One of the biggest impediments to Connectify running successfully are wireless managers. These applications provide custom device-specific functionality to the wireless device above and beyond Windows' common functionality. These were especially popular when XP was a new operating system as wireless support was still new. One such popular wireless manager is the Dell Wireless Manager that is installed on many Dell computers. Similar programs may come with 3G/4G WAN devices from Verizon, AT&T, and others. Through our testing we have found that these programs can conflict with the operation of Connectify Hotspot. If you received an error message while installing Connectify Hotspot, it is because we detected that this software is running and/or installed.

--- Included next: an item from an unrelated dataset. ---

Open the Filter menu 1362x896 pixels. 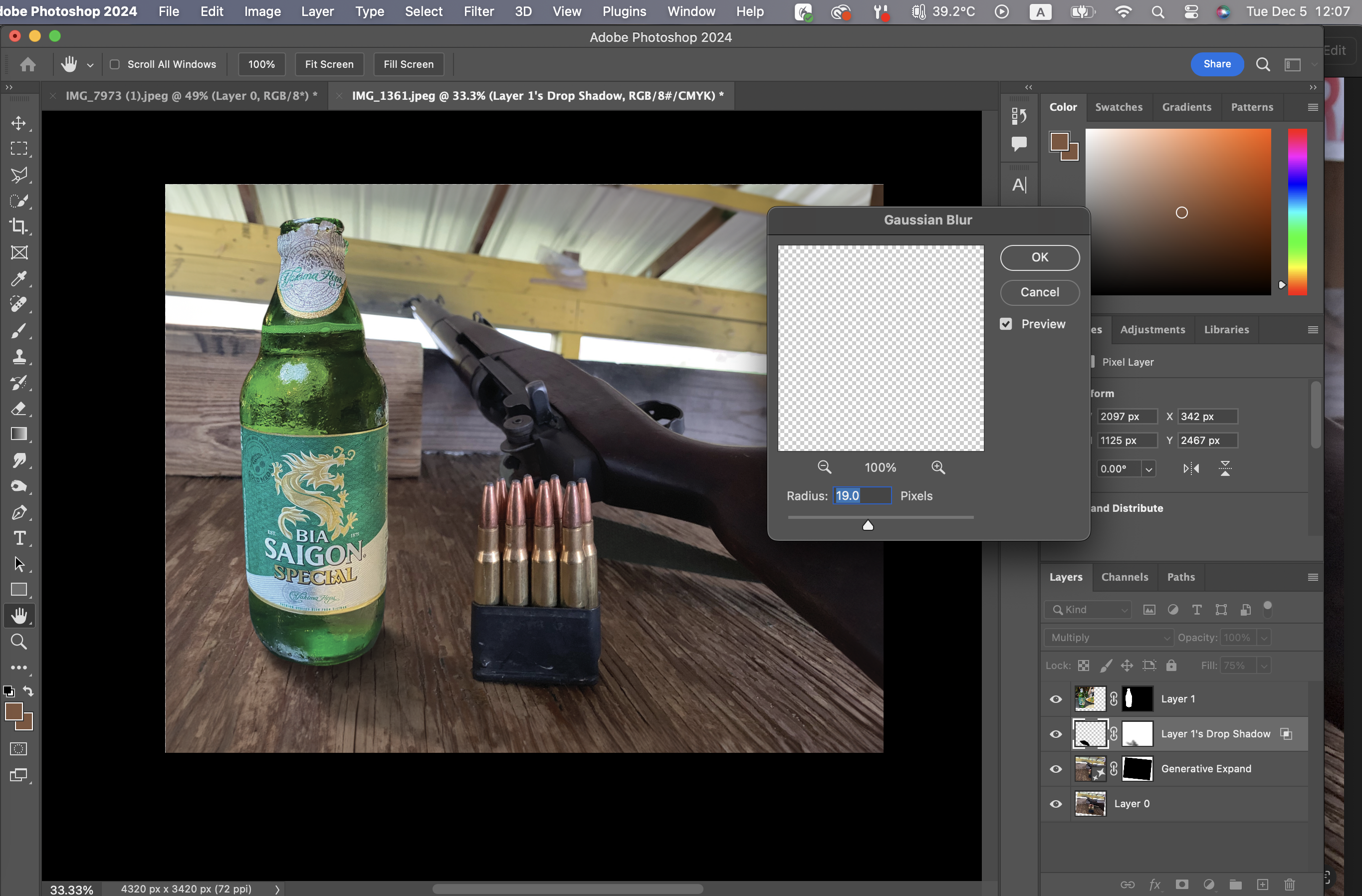478,11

Please beware that there are actually (at least) two things called "Wireless Managers" on Windows PC, both of which interfere with the normal operation of WIndows, and as a result, can block or interfere with the normal operation of Connectify Hotspot. Connectify Hotspot's successful operation counts on Windows behaving the way it's supposed to be behave. If you are running Windows XP, this article is probably not about your manager. Please go here:
There's a more recent kind of Wireless Manager. The Dell Wireless Manager, found on many Windows 7 and perhaps some WIndows Vista PCs, is one of this new kind. So is the Verizon "VZ Access Manager" program, the "AT&T Connection Manager" from AT&T, the Ericsson Wireless Manager, etc. Windows will naturally open and close as many network connections as you might like, just as it supports multiple disc drives, input devices, sound cards, and even multiple monitors. Some companies have decided that this capability is too confusing for you, and so they have these Wireless Managers installed on your system. The goal of such programs is usually to keep Windows active on only one network at a time. This may mean that, when you plug in an Ethernet connection, your Wi-Fi device is automatically disabled.

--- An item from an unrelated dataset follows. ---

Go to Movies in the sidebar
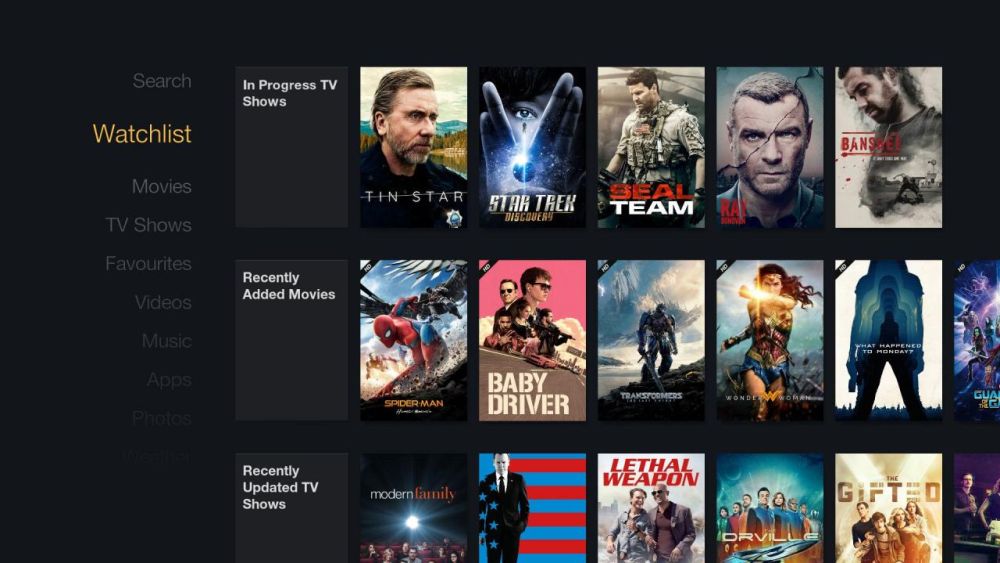The height and width of the screenshot is (563, 1000). click(x=161, y=186)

That alone is bad news if you're trying to share a connection. But Connectify Hotspot itself is also a network connection, because it provide a virtual router as a Soft AP. It provides the wireless router that leads out to your Connectify Hotspot. WIndows can't get to the Internet via this connection, but some Wireless Managers are -- let's just say it -- stupid. They see the Connectify Hotspot network active, and proceed to shut down other networks, blocking Connectify Hotspot's ability to share anything.

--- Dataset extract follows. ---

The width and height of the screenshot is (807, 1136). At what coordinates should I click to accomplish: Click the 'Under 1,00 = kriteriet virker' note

Such software is rarely compatible with Connectify Hotspot. If you have some need to run this software, you can try to adjust the settings, but we do not know of a way to make these programs safe for connection sharing. Most users don't even realize they're running one of these programs, since they either come pre-installed, or get installed along with WAN software, like a Verizon 3G/4G modem. You can launch the Control Panel in Windows and find the "Programs and Features" function or the "Uninstall a program" menu. Run either one of those applications, look for the Network Manager, remove it, and reboot.
In some cases, you may think you need this Wireless Management software. If it can be configured to leave the other wireless interfaces alone, or it may work with Connectify Hotspot, but it has been our experience that the whole purpose of this kind of software is to keep only one LAN active, and thus, it's inherently incompatible with Connectify Hotspot. You may be able to disable this software from automatically starting. If you find this in your Start Menu's "Startup" folder, simply removing it may help you. But it has to be disabled somehow; this is an incompatibility, and it's not Connectify Hotspot that's the problem.
Next, check your "Network Connections" panel (you can get to this from the Windows Control Panel, and also from Connectify Hotspot Menu "Control Panel" option). This shows all of the network devices on your system. You'll see LAN devices, such as the Connectify Personal Network Virtual Adapter -- that's the Connectify Hotspot network device mentioned above. You should also see your Wireless device listed as a "Wireless Network Connection", and any Ethernet or other wired devices you might want to use.
Make sure none of these say "Disabled". If they do, double-left-click on them, then select "Configure".
On the General tab, click on "Enable Device".
Hopefully, all your devices are now enabled and working. If you are unable to enable a device this way, and keep it enabled, you still have hostile software in your system making changes you don't want. Connectify Hotspot will never disable any network device. Windows will not either, without your specific request, either through Network Connections, via a mechanical switch on your computer, or via the Fn-F2 sequence on some PCs.
In short, if you are certain you have a Wi-Fi device, it's enabled (as found in the Network Connections panel), it's not "bridged" to another device, and it shows up as a real Wireless Network according to Windows, Connectify Hotspot will find it. If Connectify Hotspot can't find it, something is causing interference. We try to help, but ultimately, it is up to you to determine which programs and software are most suitable to your computing needs.